• _Records supplied_:
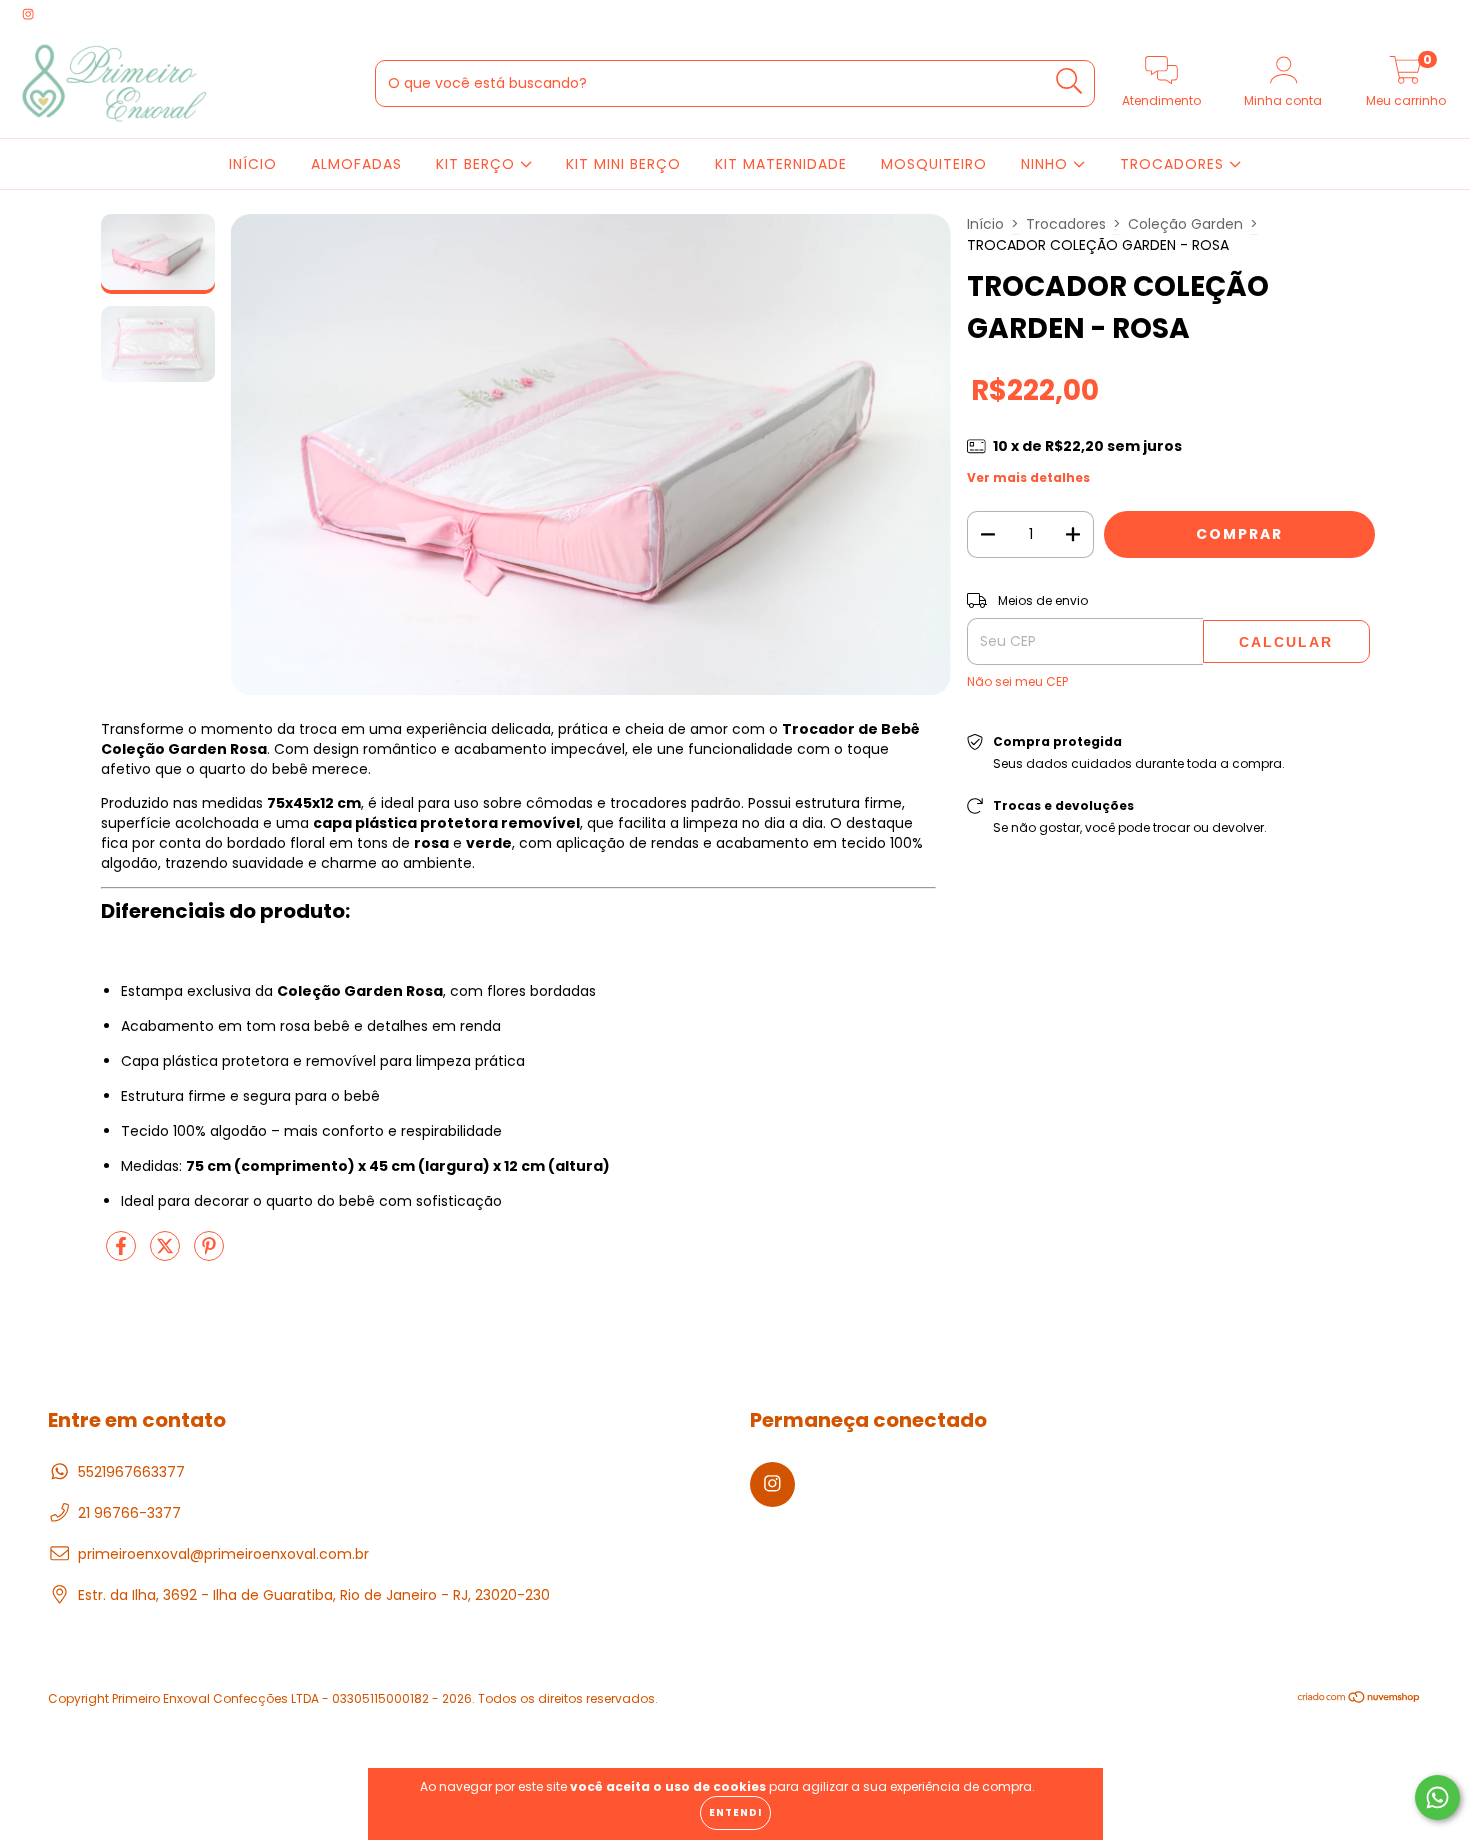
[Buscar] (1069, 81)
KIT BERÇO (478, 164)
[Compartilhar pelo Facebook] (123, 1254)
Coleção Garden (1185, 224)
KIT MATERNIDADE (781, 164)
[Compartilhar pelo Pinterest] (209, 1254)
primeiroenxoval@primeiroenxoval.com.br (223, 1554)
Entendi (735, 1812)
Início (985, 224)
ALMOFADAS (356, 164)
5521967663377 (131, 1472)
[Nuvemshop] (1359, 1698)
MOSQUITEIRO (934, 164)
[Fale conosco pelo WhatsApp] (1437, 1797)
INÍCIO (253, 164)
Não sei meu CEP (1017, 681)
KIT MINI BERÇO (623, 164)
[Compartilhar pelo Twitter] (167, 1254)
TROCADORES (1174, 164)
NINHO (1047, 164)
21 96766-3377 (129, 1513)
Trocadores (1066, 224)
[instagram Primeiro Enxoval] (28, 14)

• _Your task_:
Of all the entries above, retype exactly the lines from the line with "Entendi (735, 1812)" to the line with "Trocadores (1066, 224)", both included, and no others.

• _Exercise response_:
Entendi (735, 1812)
Início (985, 224)
ALMOFADAS (356, 164)
5521967663377 (131, 1472)
[Nuvemshop] (1359, 1698)
MOSQUITEIRO (934, 164)
[Fale conosco pelo WhatsApp] (1437, 1797)
INÍCIO (253, 164)
Não sei meu CEP (1017, 681)
KIT MINI BERÇO (623, 164)
[Compartilhar pelo Twitter] (167, 1254)
TROCADORES (1174, 164)
NINHO (1047, 164)
21 96766-3377 (129, 1513)
Trocadores (1066, 224)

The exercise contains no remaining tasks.